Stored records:

+ + +

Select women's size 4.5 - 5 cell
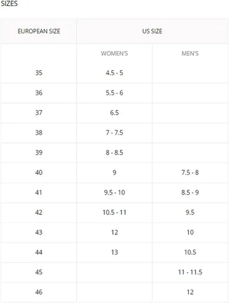The width and height of the screenshot is (229, 303). (114, 73)
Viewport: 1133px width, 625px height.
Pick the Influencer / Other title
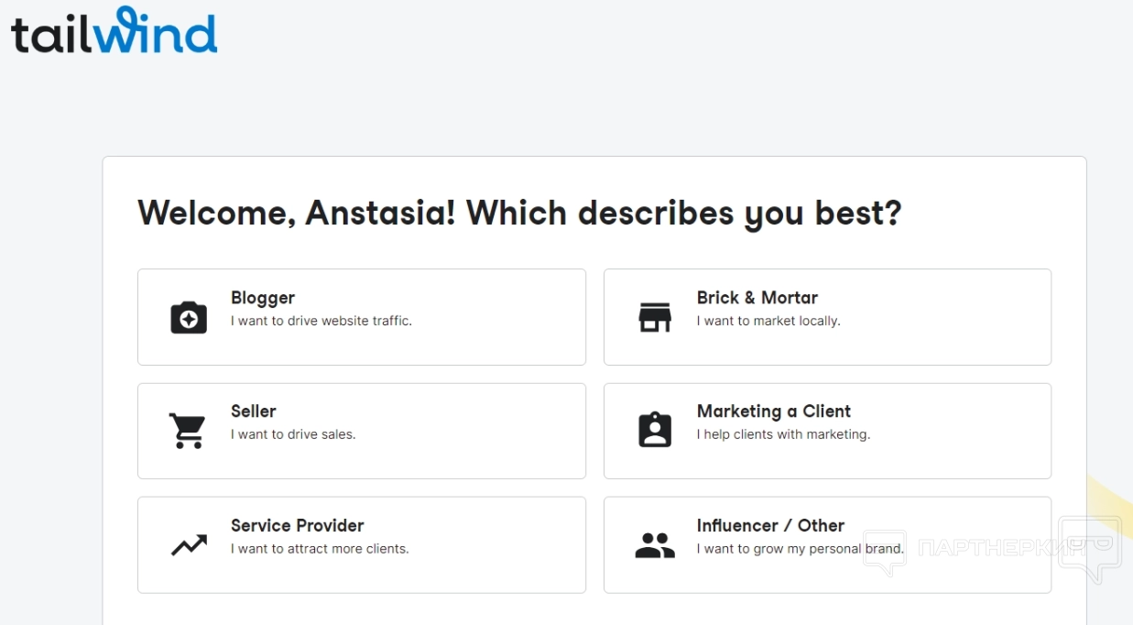pyautogui.click(x=770, y=525)
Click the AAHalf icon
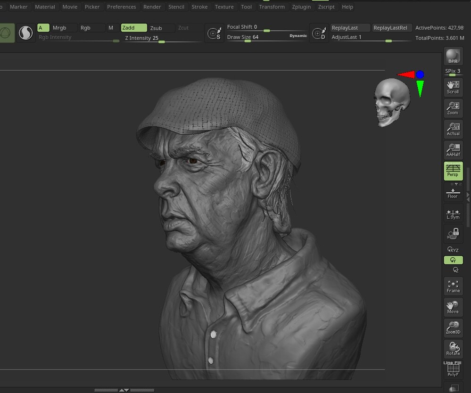 click(453, 150)

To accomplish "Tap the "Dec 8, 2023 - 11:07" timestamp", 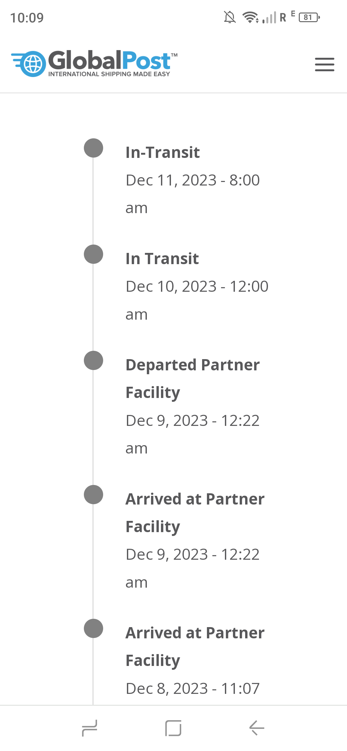I will pos(192,688).
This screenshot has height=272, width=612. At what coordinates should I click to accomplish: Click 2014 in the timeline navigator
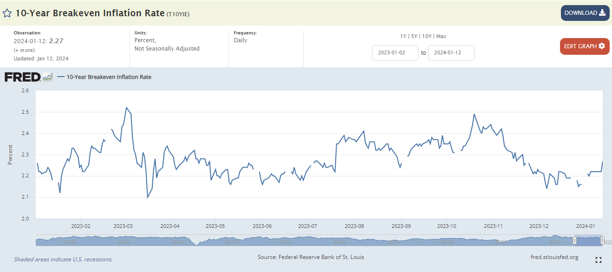[x=339, y=242]
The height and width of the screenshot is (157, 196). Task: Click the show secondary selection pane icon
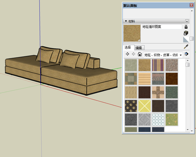point(186,27)
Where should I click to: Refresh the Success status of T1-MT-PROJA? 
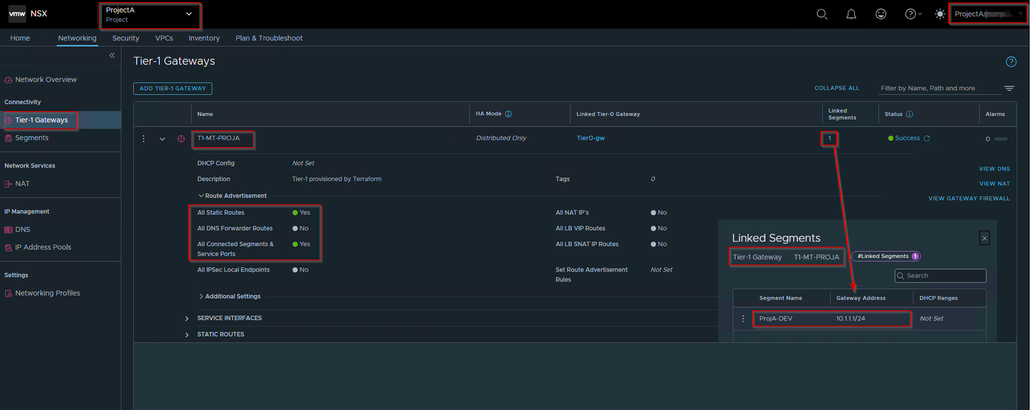pos(926,139)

+ + +

• Exercise
Retype the lines exactly. Begin at the one that holds "Where should I", stop at the last line of the entries above, and drop the pictures.

• Written solution
Where should I click to: Refresh the Success status of T1-MT-PROJA? 
pos(926,139)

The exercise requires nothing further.